**Task requirements:** Counting only lines that contain the word "Viewport", state the total for the listing below and nothing else.

**Excerpted records:**

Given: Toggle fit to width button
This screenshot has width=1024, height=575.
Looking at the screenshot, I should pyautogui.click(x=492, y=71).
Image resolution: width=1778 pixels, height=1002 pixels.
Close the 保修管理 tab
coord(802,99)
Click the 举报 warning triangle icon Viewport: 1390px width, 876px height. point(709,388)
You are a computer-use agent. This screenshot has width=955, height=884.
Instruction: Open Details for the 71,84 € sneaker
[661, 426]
==
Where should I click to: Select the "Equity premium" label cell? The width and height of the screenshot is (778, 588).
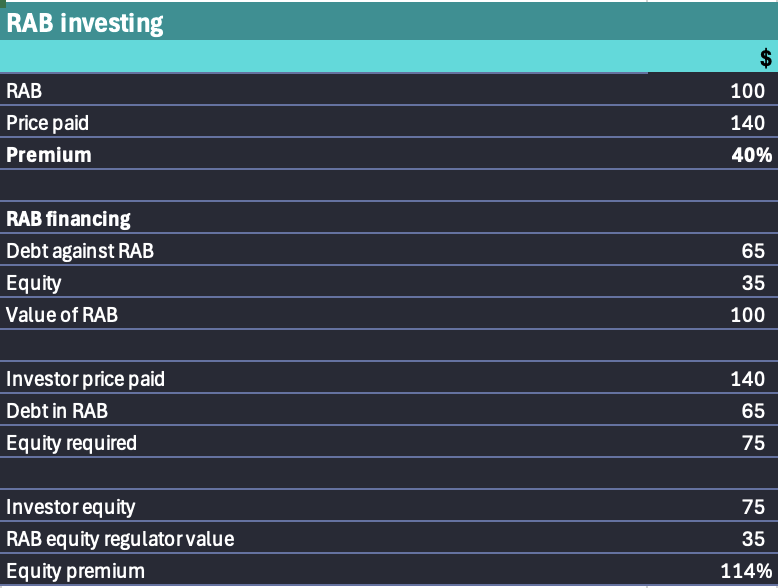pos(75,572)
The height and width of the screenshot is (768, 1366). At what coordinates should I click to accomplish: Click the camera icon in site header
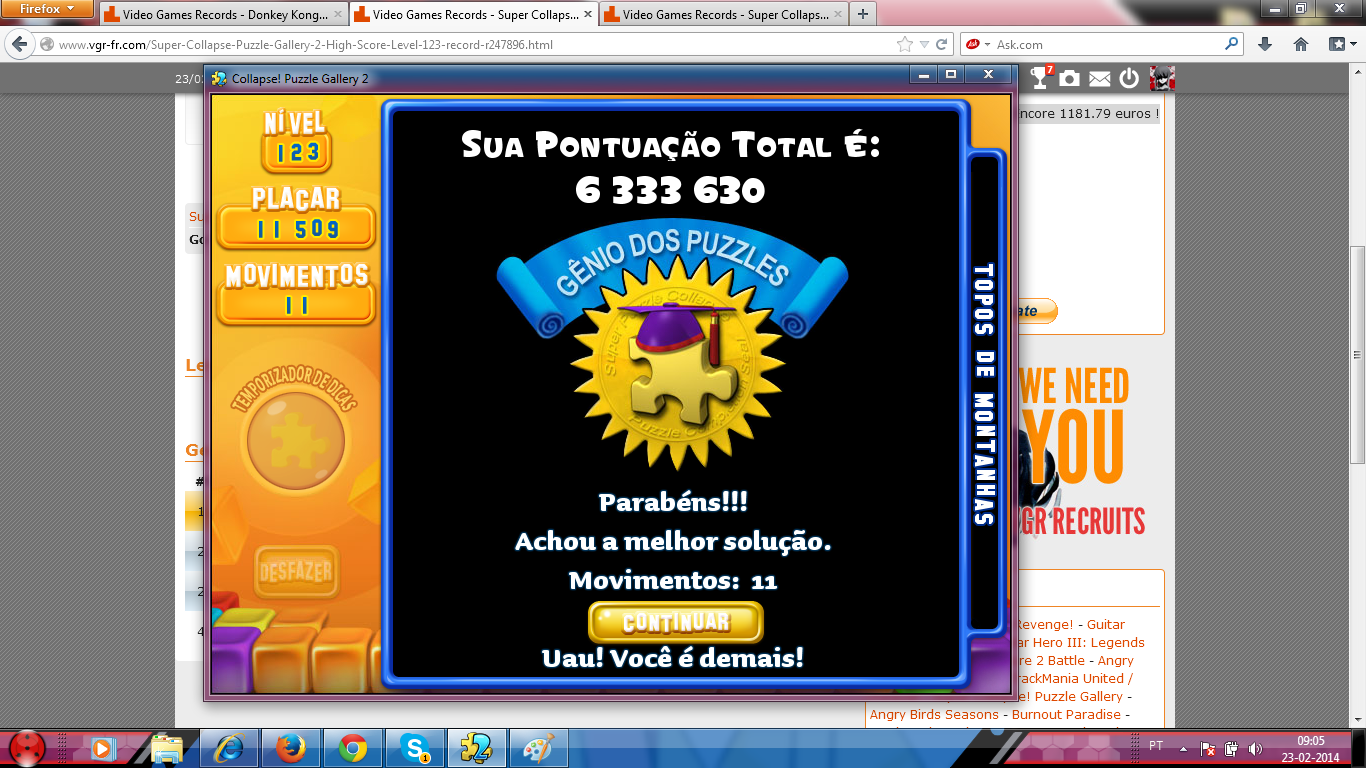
...
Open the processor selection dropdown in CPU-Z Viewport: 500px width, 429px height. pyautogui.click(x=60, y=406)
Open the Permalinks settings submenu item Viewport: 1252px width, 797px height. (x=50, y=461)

**Completed exercise:** 3